A sprinkle of AI here, a splash of AI there, and we're cooking on gas. It's brilliant. I lean on it daily and I'm not about to stop.
But cooking on any fuel comes at a cost — and AI quietly bills you twice. Once on the invoice, and once on the environment. Most of us only ever see the first one. Plenty of businesses don't even see that.
I've written plenty about the financial side. This time I want to look at the other meter running in the background — the energy and water behind every prompt — because it turns out the two are the same problem wearing different clothes.
Every query draws real power
Each time you fire off a prompt, a data centre somewhere spins up serious hardware to answer it. A single ChatGPT-style query uses several times the electricity of a plain web search — estimates put it at roughly three to ten times, depending on the model and the setup.
On its own, that's nothing. One query is a rounding error. But multiply it across a business running AI through a dozen tools all day, every day, and the rounding errors become a line item — for the grid as much as for your card statement.

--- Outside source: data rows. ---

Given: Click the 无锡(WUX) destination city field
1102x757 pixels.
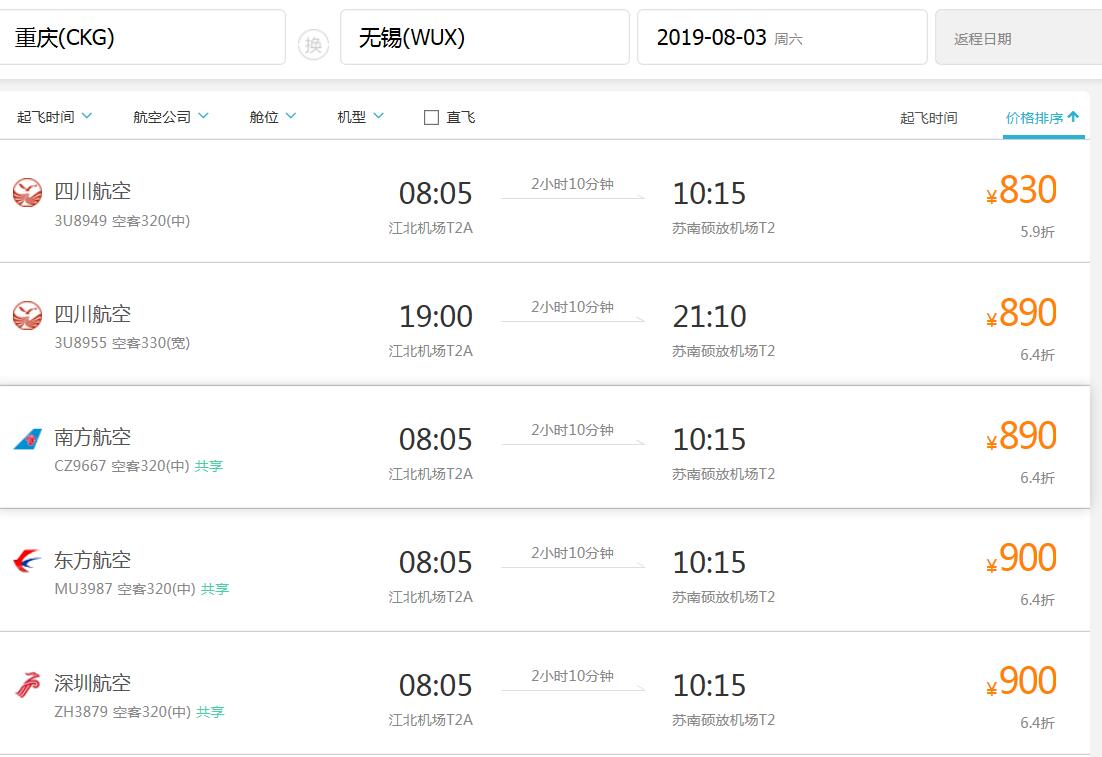Looking at the screenshot, I should (485, 37).

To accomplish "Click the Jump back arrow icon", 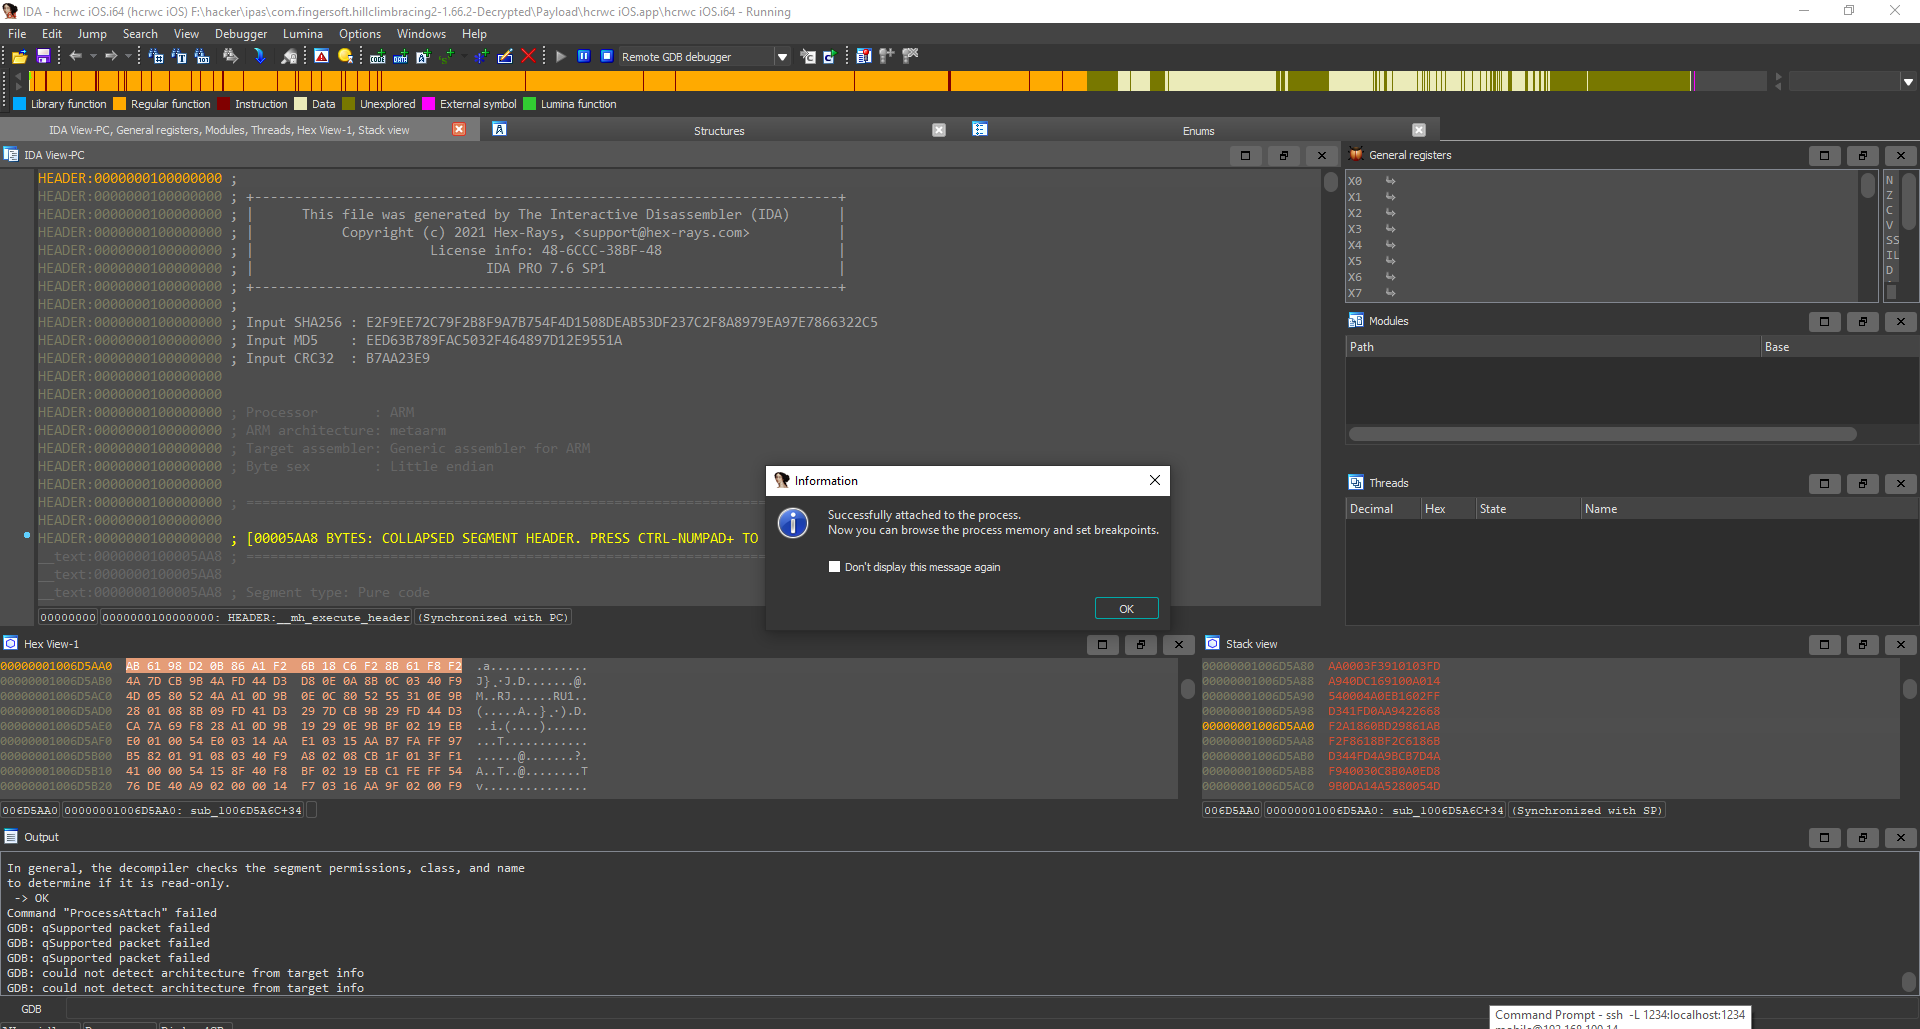I will [75, 57].
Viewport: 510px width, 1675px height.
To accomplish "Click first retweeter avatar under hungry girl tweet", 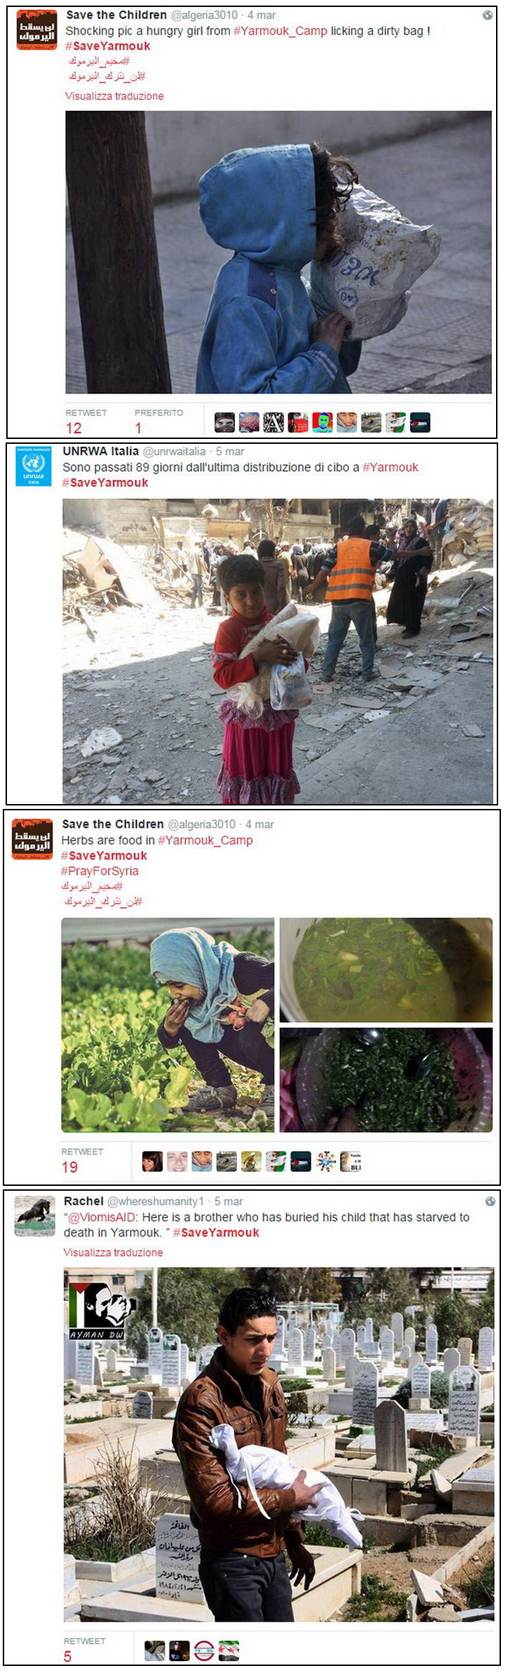I will tap(224, 422).
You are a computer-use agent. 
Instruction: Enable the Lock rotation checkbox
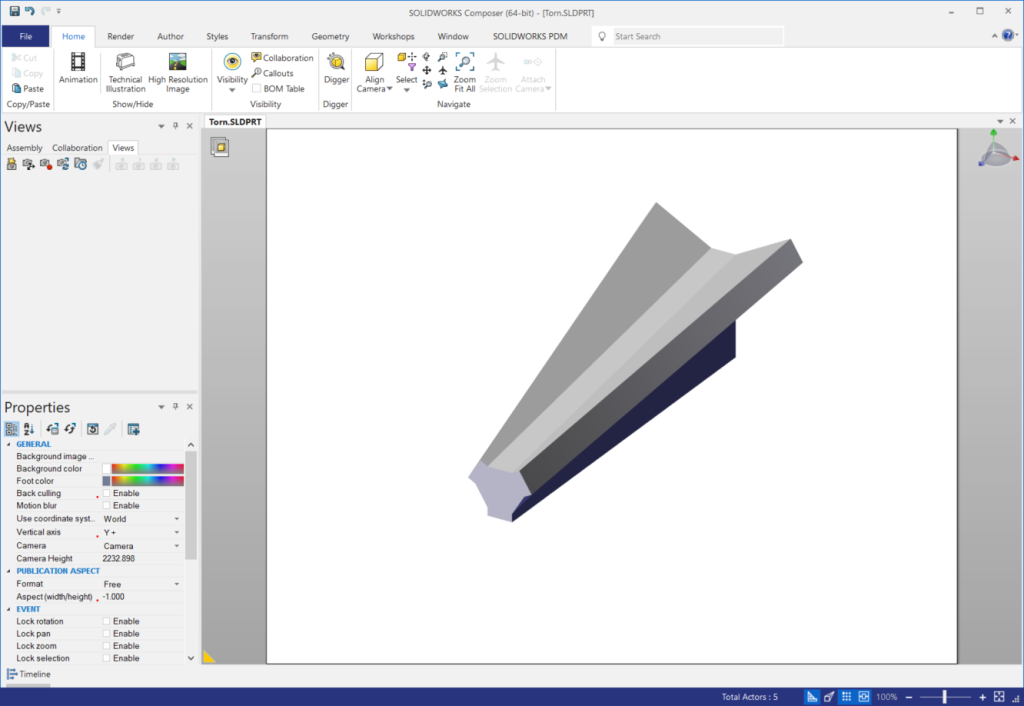coord(107,621)
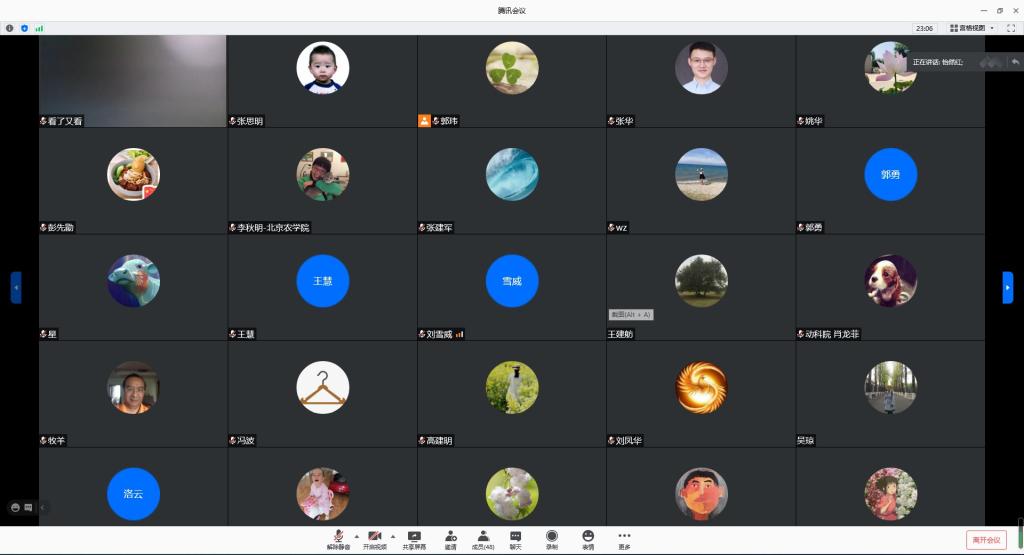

Then there's water. Data centres run hot, and many are cooled with water. A long AI session quietly accounts for a surprising amount of it — one estimate puts a hundred-query session at around half a litre in the thirstiest regions. Microsoft alone reported millions of cubic metres of water use in a single year, and the figures have only climbed since.
The numbers are big, and getting bigger
Globally, data centres burned somewhere around 460 to 490 terawatt-hours of electricity in 2025 — roughly the annual consumption of a mid-sized country. AI-focused facilities drove a 50% jump in a single year.
Where they cluster, it's stark. Data centres already account for around a fifth of Ireland's entire electricity use, with forecasts pushing towards a third. In parts of the US, the cost of feeding them is landing directly on ordinary households' power bills. By 2030 the projections roughly double — and AI is the single biggest driver.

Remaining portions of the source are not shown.